De facto müßte diese Hypothek jedoch als Ausfall verbucht und Provisionen dafür gebildet werden, das wird aber nicht gemacht.” Der Finanzanalyst, der derzeit in London arbeitet, schätzt in seinem gerade veröffentlichten Buch “La verdad sobre el mercado inmobilario español” (Die Wahrheit über den spanischen Immobilienmarkt), dass durch diese nirgendwo auftauchenden ausgesetzten Tilgungszahlungen der Kreditausfall schon bei 10 Prozent und nicht bei den offiziell genannten 5,2 Prozent läge. Würden die spanischen Banken diese de facto-Kreditausfälle als solche buchen, müßten sie die daran als Garantie gekoppelten Immobilien zwangsversteigern.

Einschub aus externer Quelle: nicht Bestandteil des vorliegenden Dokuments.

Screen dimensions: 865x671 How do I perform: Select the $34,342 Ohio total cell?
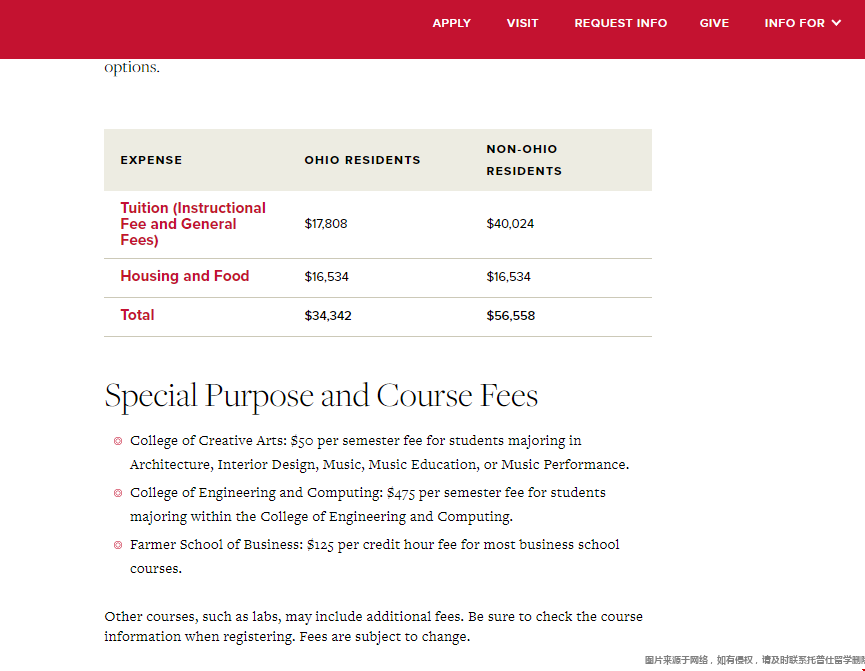328,316
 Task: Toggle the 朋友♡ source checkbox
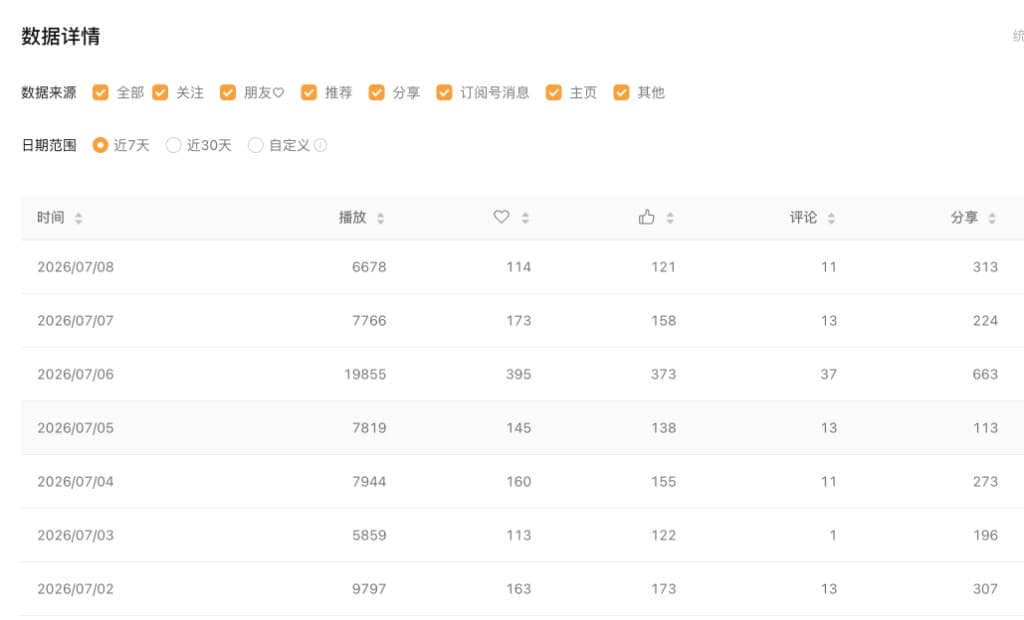tap(227, 92)
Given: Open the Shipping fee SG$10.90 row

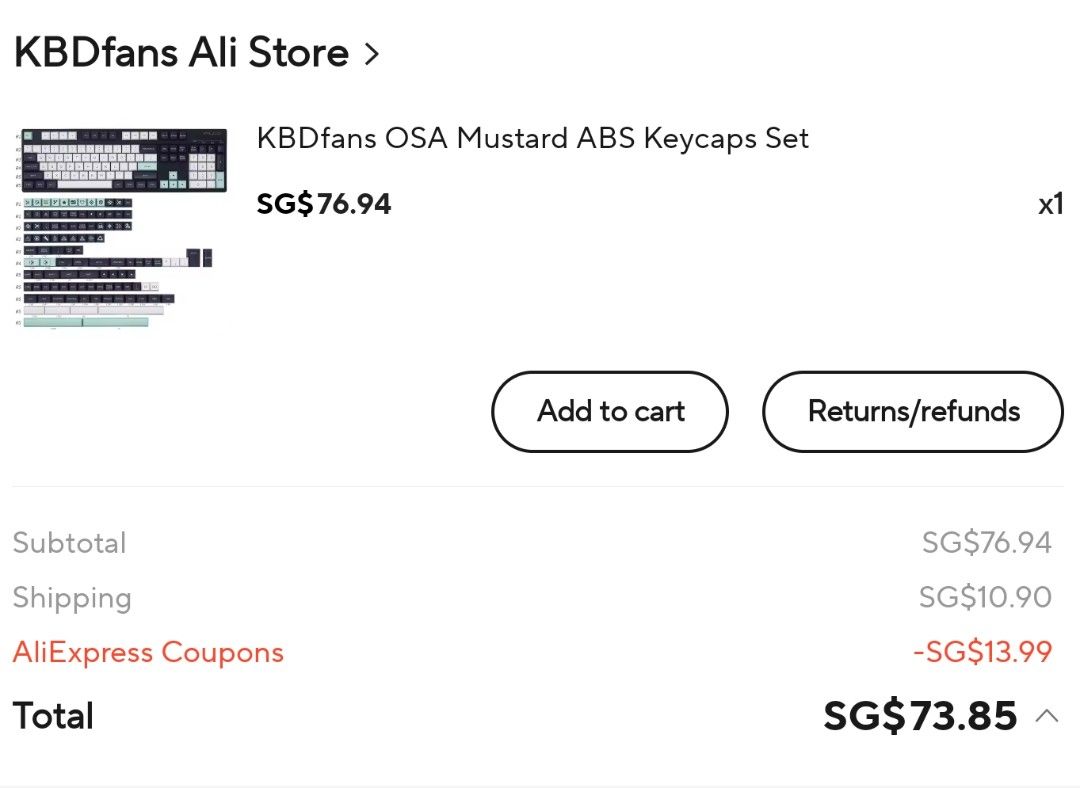Looking at the screenshot, I should [985, 597].
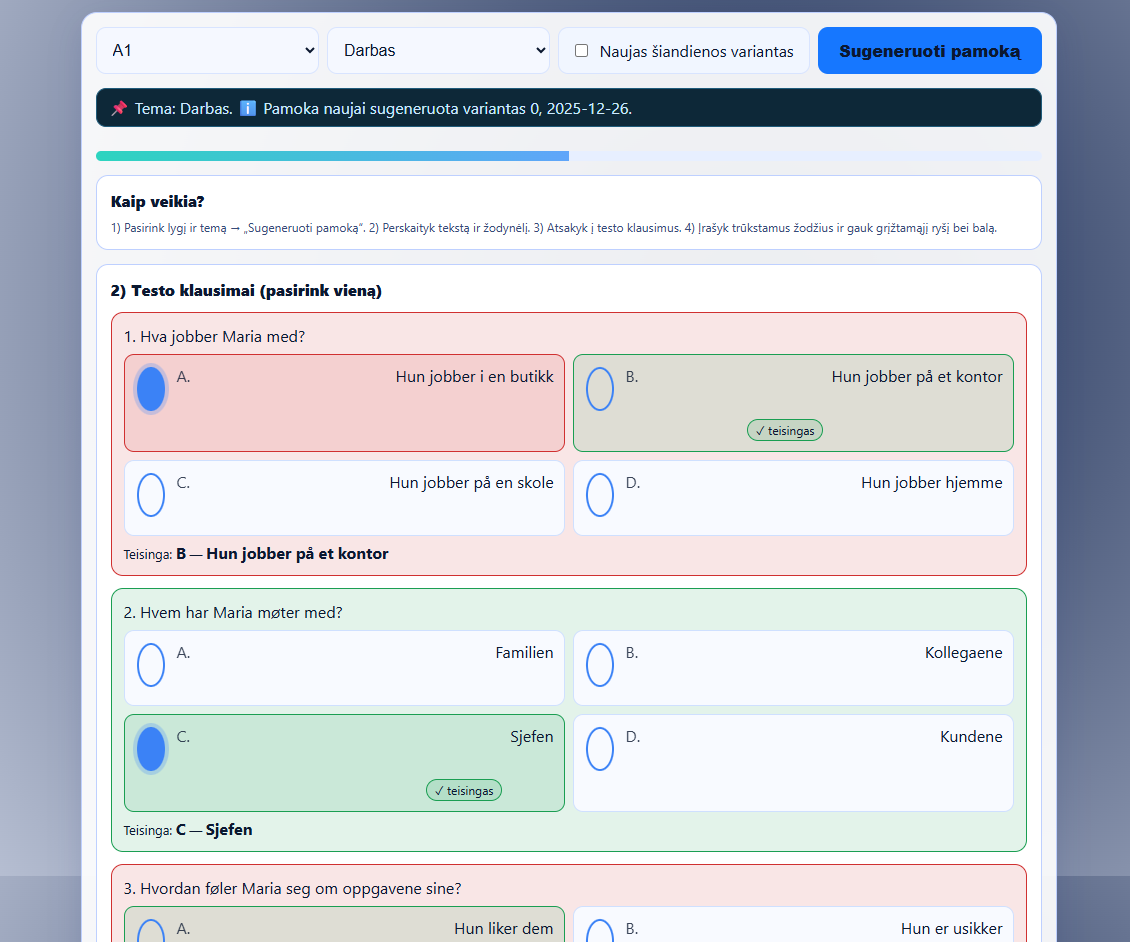
Task: Select the Hun liker dem answer
Action: pos(151,930)
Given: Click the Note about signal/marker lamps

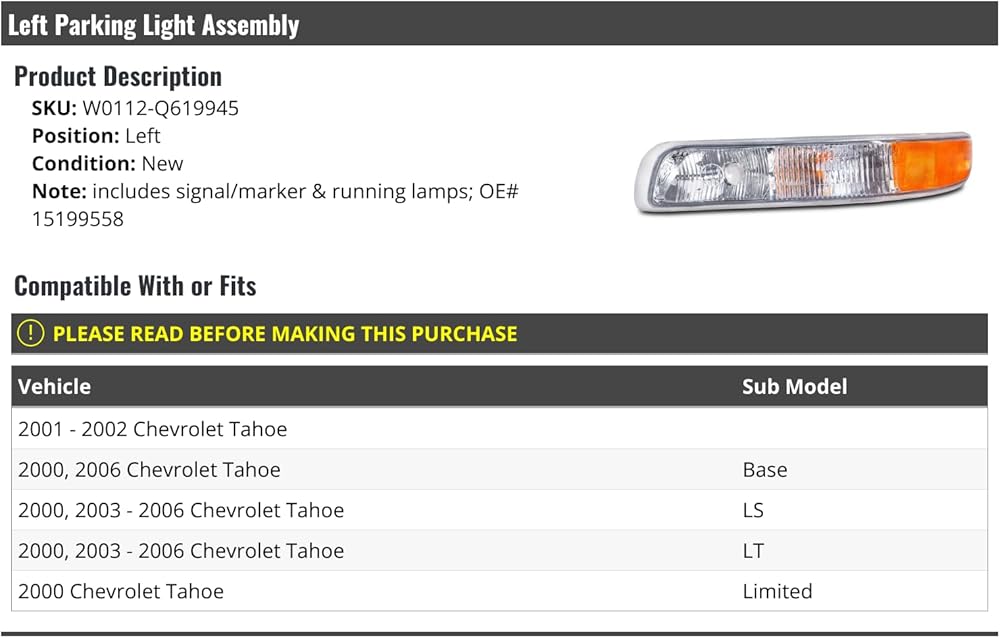Looking at the screenshot, I should (x=275, y=205).
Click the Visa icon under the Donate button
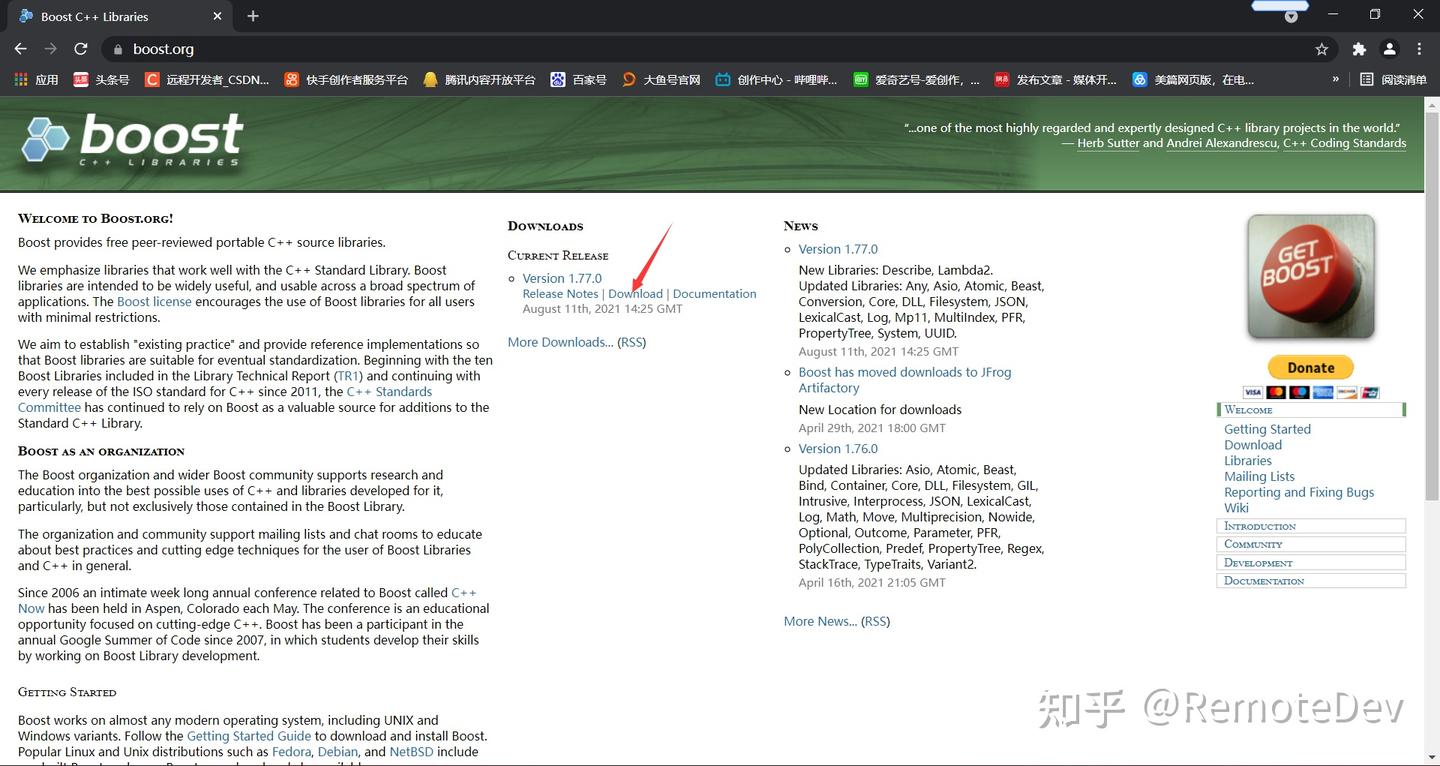 coord(1253,391)
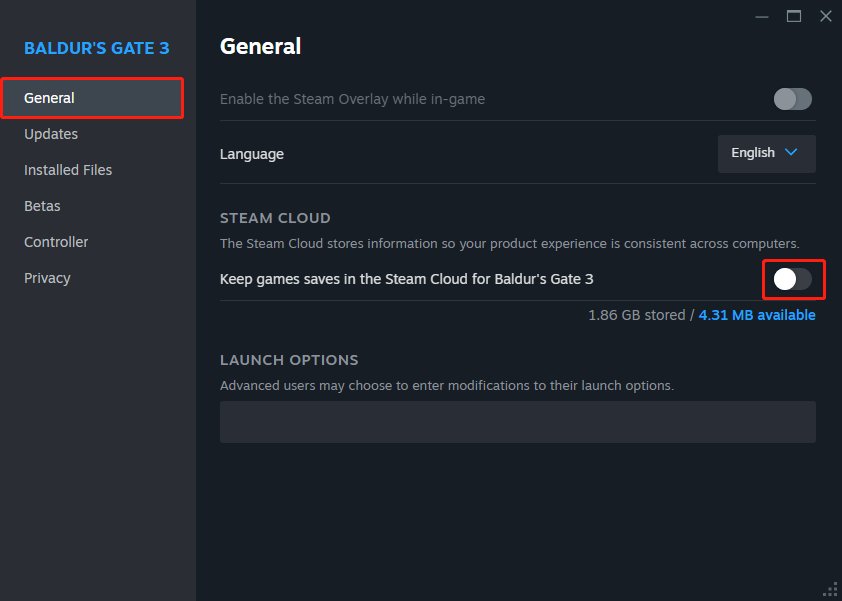The width and height of the screenshot is (842, 601).
Task: Focus the Launch Options text field
Action: click(x=517, y=422)
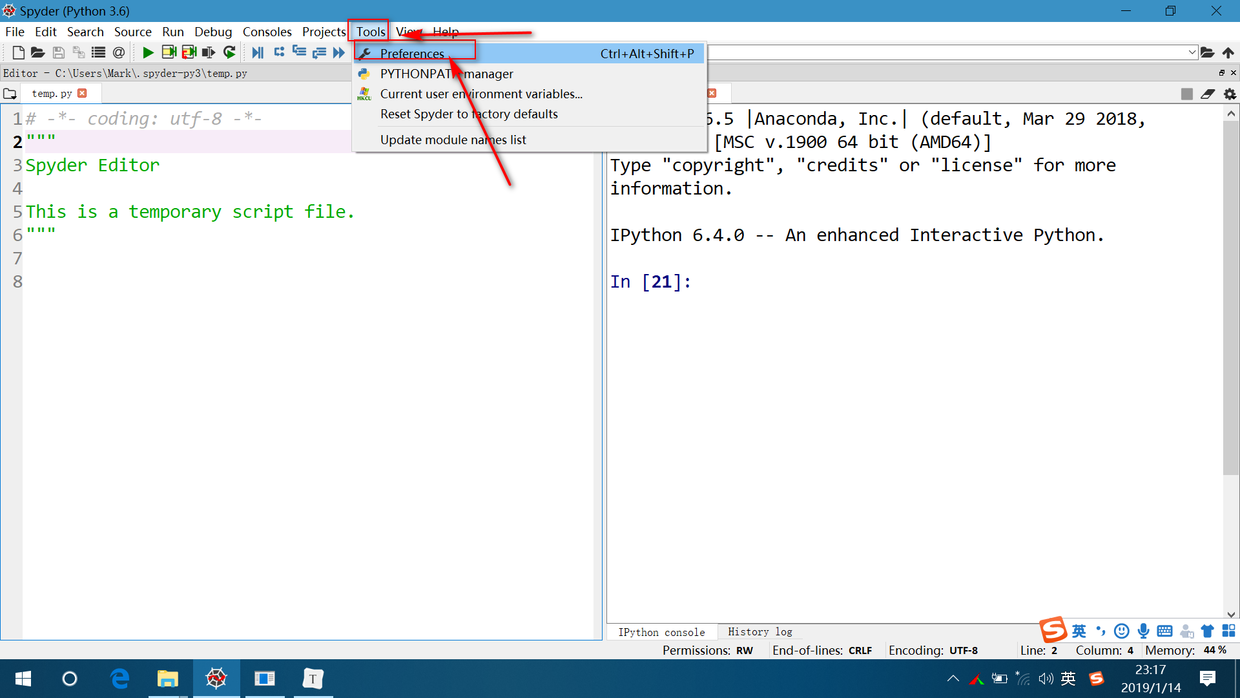Clear the console with the eraser icon
Viewport: 1240px width, 698px height.
coord(1208,94)
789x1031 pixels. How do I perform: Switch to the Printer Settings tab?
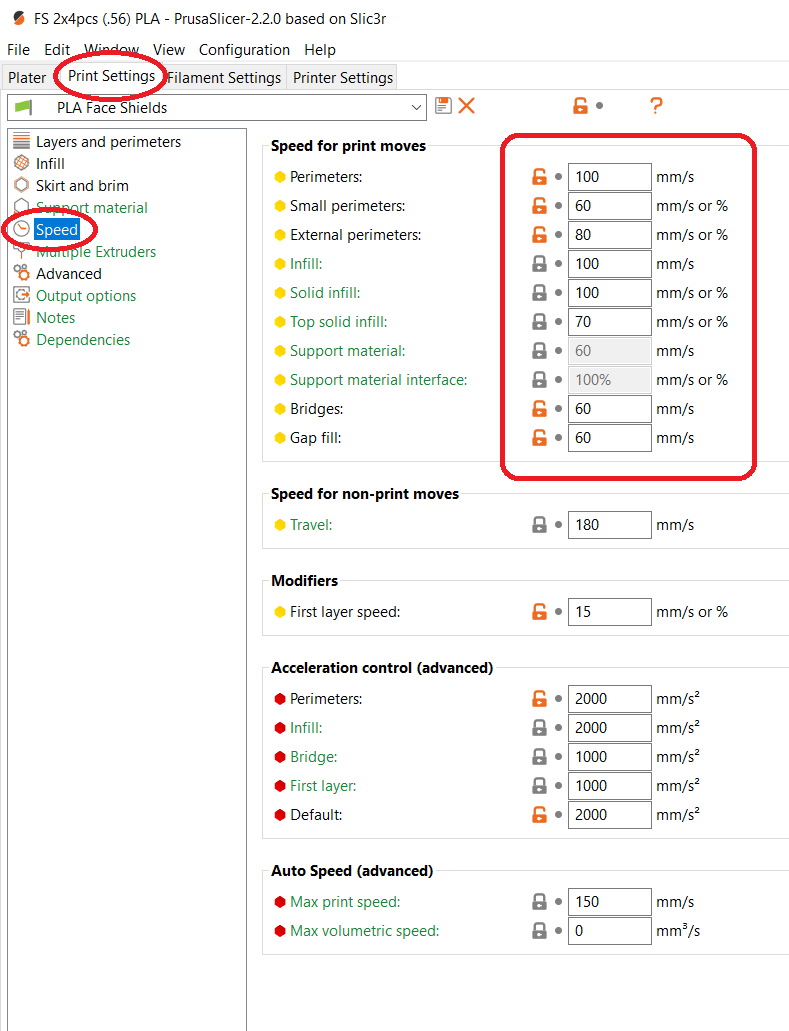(341, 77)
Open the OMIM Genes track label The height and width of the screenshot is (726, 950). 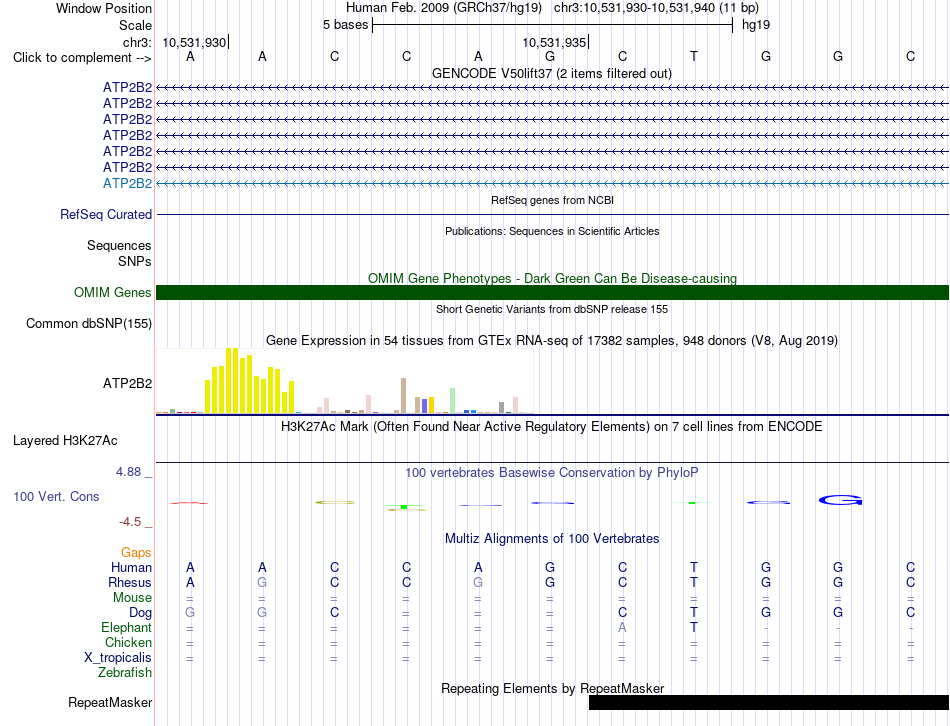point(113,292)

„Wären alle diese Wohnungen und Häuser auf den eh schon völlig schwachen Käufer-Markt gekommen, dann wäre der Wert von Immobilien in Spanien im laufenden Jahr nicht um 5 Prozent gesunken, wie es das spanische Statistikamt INE angibt, sondern um 30 Prozent“, glaubt Mateo. Offiziell führen die spanischen Finanzinstitute Immobilien-Aktiva im Wert von 60 Mrd. Euro in ihren BIlanzen Dieser mü?te bei einem erneuten deutlichen Einbruch des Marktes stark berichtigt werden.
Während Mateo früher oder später aufgrund dieses Finanzlochs mit einem „bailout“ für Spanien rechnet, erwartet Manuel Romero von der spanischen Business School IE, „dass einige Sparkassen und Banken im kommenden Jahr in eine sehr schwierige Situation kommen werden.”

Der Co-Direktor des US-Forschungsinstituts CEPR, Mark Weisbrot, glaubt, dass damit das dicke Ende für Spaniens Wirtschaft noch kommt: „Der Anteil der Bauindustrie am Bruttoinlandprodukt ist viel größer als in den USA, deswegen rechnen wir mit viel schlimmeren Konsequenzen“. Spanien muss einen Gang zulegen bei der Offenlegung des genauen Ausmaßes der Finanz- und Immobilienkrise, will es vermeiden, dass das eintritt, was Matthias Meindel von der Concept Hausbau AG, der als Investor und Berater in Spanien tätig ist, befürchtet: „Es wird derzeit in der Presse berichtet, dass die irischen Banken falsche Daten weitergegeben haben und ich denke, wir werden dieselben Schlagzeilen schon bald über spanische Banken lesen. "

Solche Ansichten verbreiten sich derzeit rasant schnell über das Sonnenland und sorgen auch für Nerviosität an den Finanzmärkten. Nicht angekündigte Arbeitsniederlegungen der Fluglotsen, die einen Ausnahmezustand zu Folge haben und eine verantwortungslose Opposition, die daraus auch noch versucht, wahlpolitisch Profit zu schlagen, leisten das Übrige: Spanien gerät trotz seiner großen Sporterfolge im auslaufenden Jahr 2010 immer mehr ins Abseits.